--- Work request ---
Write out the records beneath this line exactly as they appear, minus any images.

--- Exercise materials ---
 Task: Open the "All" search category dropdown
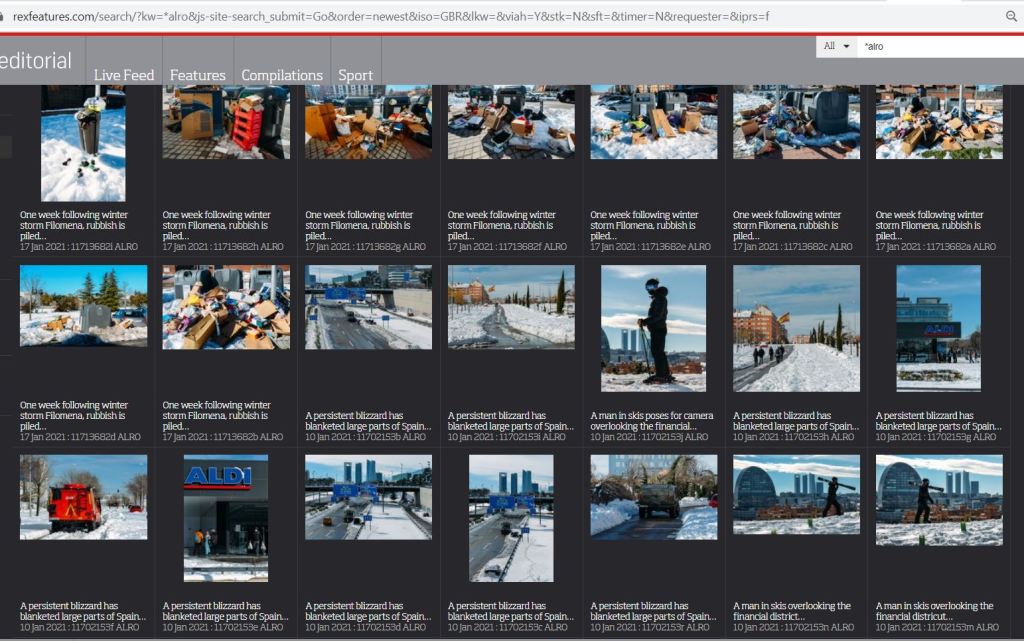click(836, 46)
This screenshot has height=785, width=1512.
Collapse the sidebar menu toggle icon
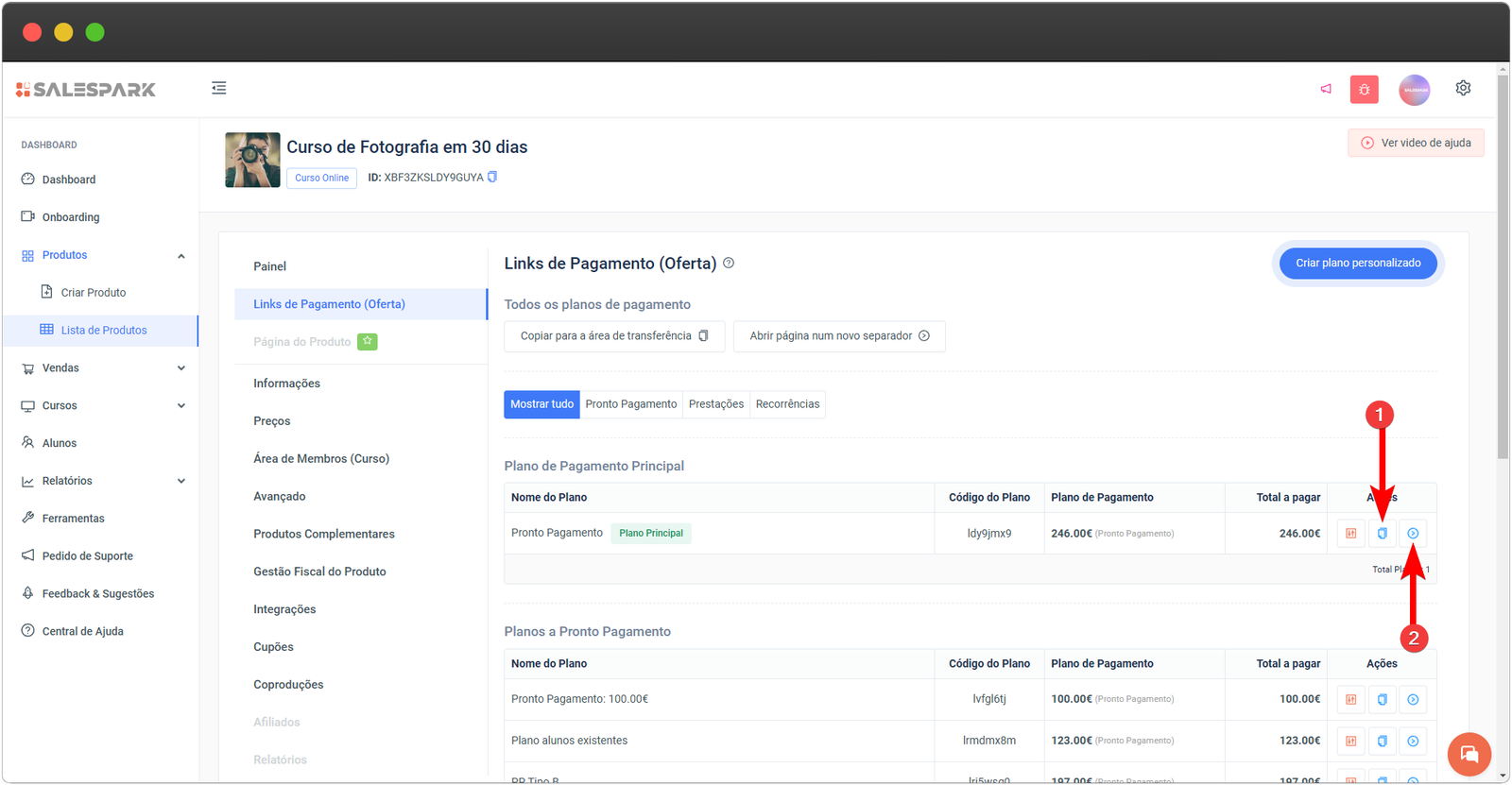(x=218, y=88)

--- Task output ---
 Task: Open the "All" search category dropdown
click(836, 46)
This screenshot has height=785, width=1512.
Collapse the sidebar menu toggle icon
(x=218, y=88)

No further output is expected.